Please contact Mike Ingalls at firstname.lastname@example.org or 802-660-0440 x 114 to order plants or for more information about planting projects.
Intervale Food Hub
Food Hubs nationwide are leading the transformation of our food system from one that is anonymous and industrial to one that is familiar, human-scale, and restorative of human and natural communities. As a values-based distributor, our infrastructure and market development initiatives focus on farm viability, land stewardship, and healthy communities. Through them, we are bringing better food to more people, meeting the needs of local producers, respecting the planet, and building food system resilience.
Founded in 2008, the Intervale Food Hub is an enterprise of the Intervale Center. The Intervale Food Hub offers a direct-to-consumer year-round market, with community drop-off locations in the Burlington area, serving individuals and families, including local college students.
In addition, the Intervale Food Hub has recently initiated wholesale services as an approved vendor to Sodexo at the University of Vermont.
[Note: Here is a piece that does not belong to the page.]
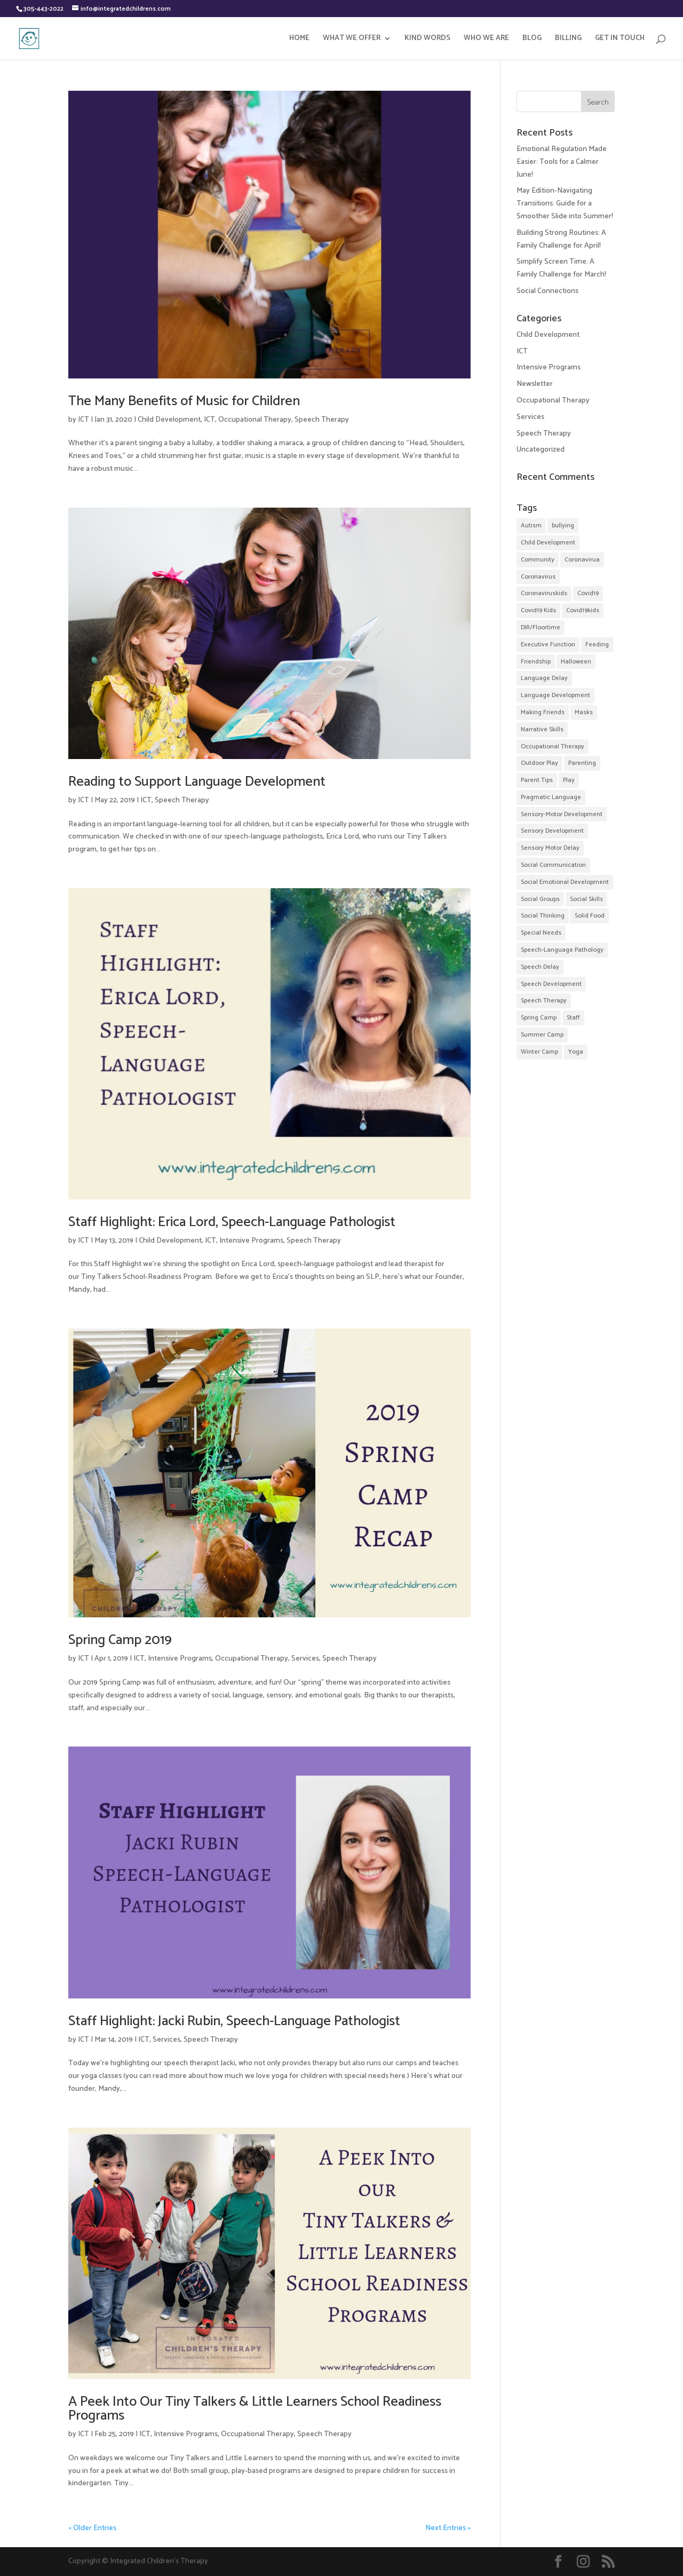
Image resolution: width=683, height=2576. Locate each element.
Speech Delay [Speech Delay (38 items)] (540, 967)
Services (305, 1659)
Working with nearly 40 Vermont producers using organic, humane and sustainable production methods, the business maintains a commitment to transparency and traceability.
Gleaning & Food Rescue
Freedom from hunger is a basic human right. But poverty and hunger are big problems in the United States; in 2015, hunger is a daily reality for nearly 43 million people. In Vermont, recent surveys show that 13% of all Vermonters and 17% of our children are food insecure. Accessing fresh fruits and vegetables is a struggle for many of these families; barriers include cost, transportation, and the time and knowledge to shop and cook. At the same time, up to 40% of all produce grown in the United States is rejected before it reaches market due to cosmetic imperfections or overproduction. By gleaning and rescuing food, we are providing a way for food insecure people to access fresh food and more fully utilizing the food that is already grown on local farms.
The Intervale Center recognizes that in order to have a vibrant local food system, we must work to engage everyone in our community. We believe that all Vermonters should have access to—and be able to afford and enjoy—fresh, locally-grown food.
The Gleaning & Food Rescue Program gleans and rescues fresh vegetables from Intervale farms and farms in Chittenden County. Our Fair Share Program then distributes this food, every week, at no cost, to 150 households and 15 social service agencies. We provide community members and organizations access to fresh, local food from farms they know. The Fair Share Program also provides nutrition education, cooking skills, and resources for participants to connect them with nourishing food all year long.
The Intervale Gleaning and Food Rescue Program is a proud member of the Vermont Gleaning Collective – a collective of gleaning organizations throughout the state committed to building a dependable food system.
Our Fair Share Program
Income eligible community members and social service agencies sign up each spring for our 16-week Fair Share Program (July-October). For individuals and families, the share averages 6-8 pounds of local vegetables a week and for social service agencies the share averages 20-50 pounds a week (depending on how many individuals are being served). Pickups take place every Monday afternoon at the Intervale Center. Hunger Free Vermont attends each Fair Share pick-up to provide taste tests, culinary demonstrations and engage with participants in food and nutrition education activities.
A Community Driven Program
Intervale Gleaning & Food Rescue would not be possible without the support and engagement of our community – local farmers, organizations and volunteers. Each season many farms open their fields to gleaners. Digger’s Mirth Collective Farm, Intervale Community Farm and Jericho Settler’s Farm host gleaners weekly throughout the season and countless other farms donate extra produce to the program. In addition, the Intervale Gleaning and Food Rescue Program collects excess produce from participating vendors every Saturday at the Burlington Farmers’ Market. A committed group of core volunteers help run the program and many more help with gleaning efforts, packing free food shares and educating participants on the food they receive through the season.